::: THE DATA

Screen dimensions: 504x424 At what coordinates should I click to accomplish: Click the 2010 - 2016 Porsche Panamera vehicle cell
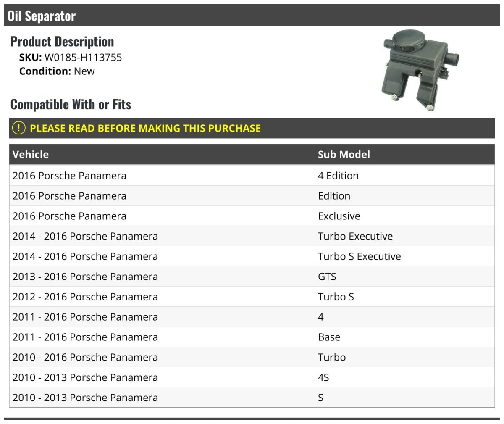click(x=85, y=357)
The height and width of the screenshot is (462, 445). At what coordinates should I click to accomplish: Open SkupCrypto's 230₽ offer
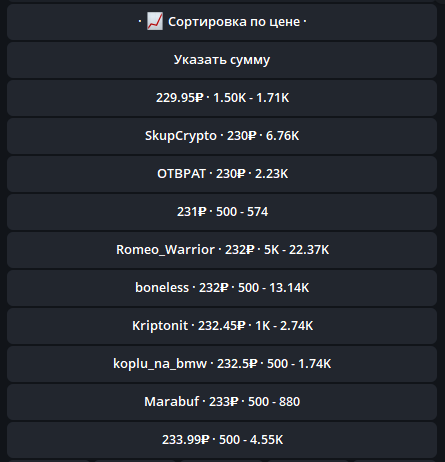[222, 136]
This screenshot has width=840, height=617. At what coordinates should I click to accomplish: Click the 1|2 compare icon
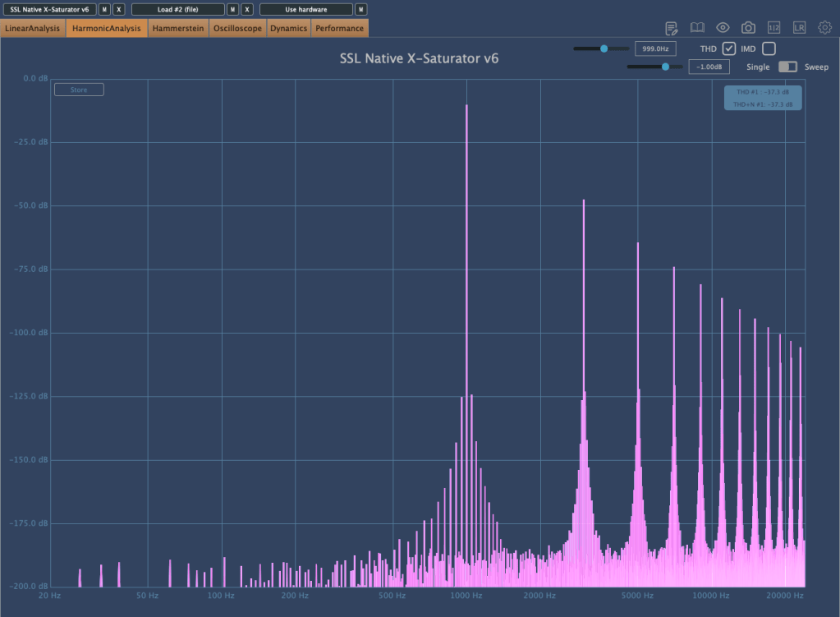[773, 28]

::::::

**TO DO:**
The records above are to be transcribed exactly, with every picture left out.

**RESPONSE TO THE EXERCISE:**
Screen dimensions: 504x424 At what coordinates should I click to accomplish: Click the 2010 - 2016 Porsche Panamera vehicle cell
click(x=85, y=357)
The height and width of the screenshot is (462, 445). At what coordinates should I click to accomplish: Open SkupCrypto's 230₽ offer
[222, 136]
This screenshot has width=840, height=617. At what coordinates should I click to accomplish: Click the 1|2 compare icon
[773, 28]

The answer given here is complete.